Bar chart of Stake.com's gross gaming revenue ($mn) showing Stake.com's business skyrocketing over the past year

Unlike most of the major gambling groups, which do not accept crypto, many of Stake.com’s 600,000 regular users and 6 million registered accounts are located in “grey” markets such as Brazil, Japan and other countries in Southeast Asia where the rules on online gambling on foreign sites is undefined.

It has a pending non-crypto gambling license application in Australia and another nearing approval in the Canadian state of Ontario. It also has small non-crypto online gambling operations in the US and UK and has recently purchased traditional gambling licenses in Mexico and Paraguay.

Stake.com is headquartered in Melbourne and is currently registered as a 50/50 partnership between EasyGo Solutions, an entity owned by Craven, and Tehrani. It has yet to file full accounts, but Craven said the company was “working extremely closely” with the Australian Taxation Office to resolve this.

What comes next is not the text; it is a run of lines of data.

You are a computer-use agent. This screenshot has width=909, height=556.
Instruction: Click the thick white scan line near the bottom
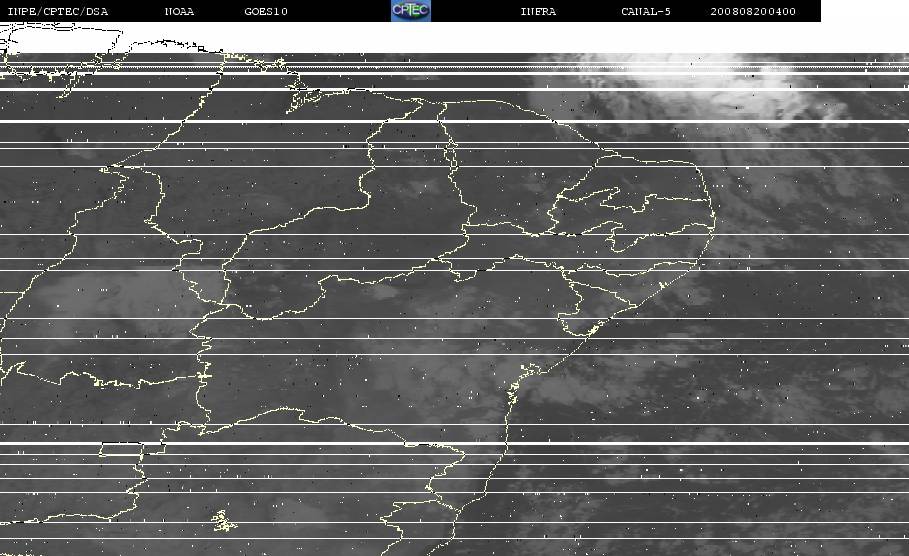tap(454, 444)
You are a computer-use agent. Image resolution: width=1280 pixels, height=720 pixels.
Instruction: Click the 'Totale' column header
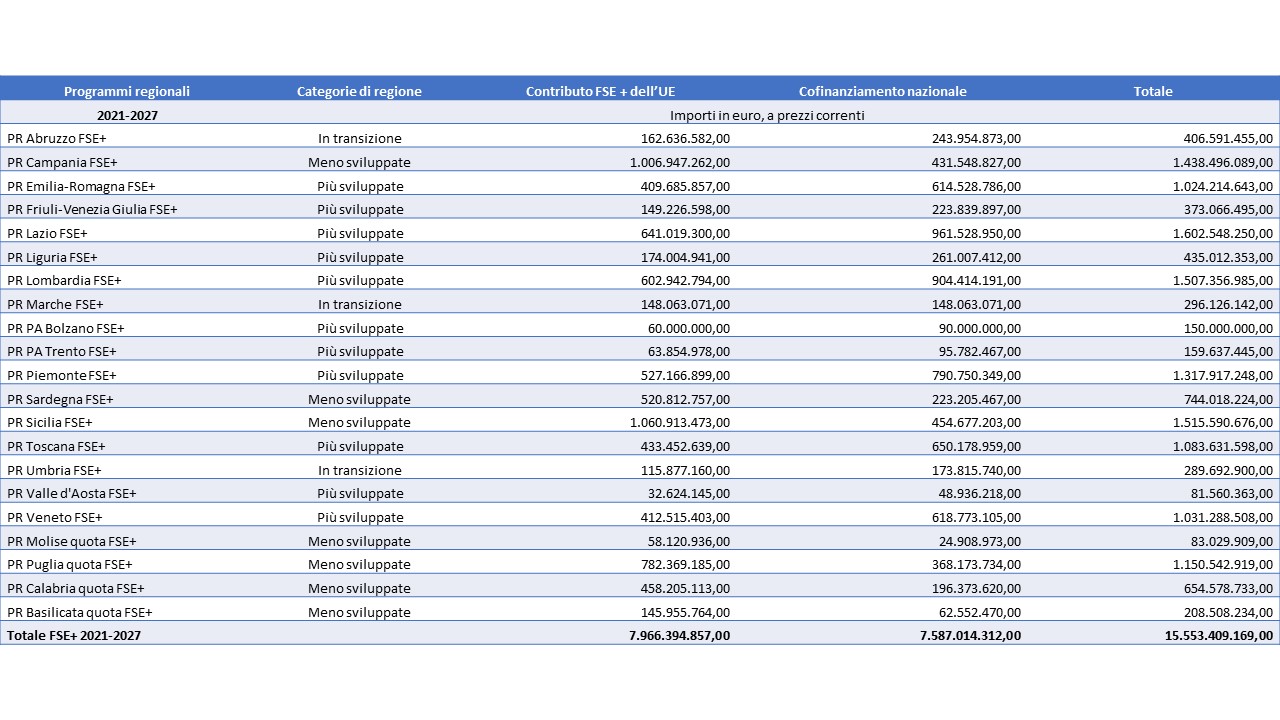click(x=1152, y=91)
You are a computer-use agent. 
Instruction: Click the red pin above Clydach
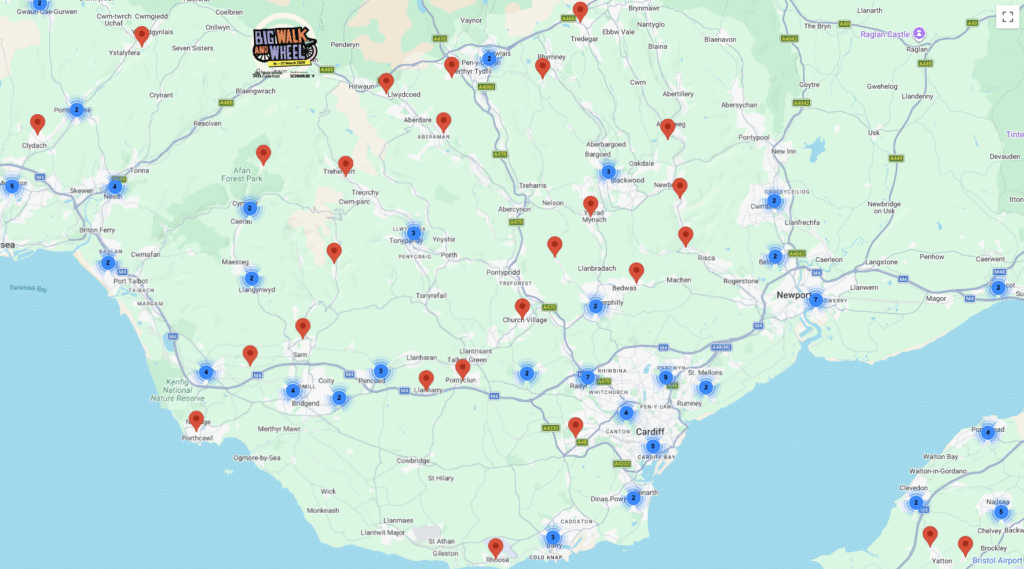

Despite being headquartered in Australia, Stake.com is licensed in Curaçao, a Caribbean island that attracts operators with its light gambling regulations. “They go about things in a different way,” Craven said.

Freeman’s lawsuit against Stake.com cites evidence that the company encourages gamblers in the United States, where access to the site is blocked to comply with strict gambling regulations, to use virtual private networks to circumvent the ban.

Craven said: “Obviously it would be naive to assume that we have absolutely zero customers in the US, but I can confidently say that we do not have a presence there of any significance [and] we are actively working to remove any customers from the US.”

Nigel Eccles, founder of gambling company FanDuel, which has launched its own crypto betting site BetDex, said: “In the gaming space it has become a proven model, you start in the gray market and grow to a huge size and then you find a way to become more regulated.”

Ingo Fiedler, co-founder of the Blockchain Research Lab, said much of Stake.com’s success can be attributed to the fact that crypto and gambling are natural friends, both attracting customers who are willing to take risks.

“The crypto day trader who uses crypto for speculation . . . is a cluster that is quite remarkably similar to the typical gambler, he said. The muted crypto market after last year’s spectacular crash may also push more traders towards gambling platforms,” ​​he added.

Eccles attributes Stake.com’s success to its aggressive marketing and being the “first truly global, crypto-only” gambling site. Drake, he added, “is the essence of the brand: a young, male sports enthusiast with a very high tolerance for risk”.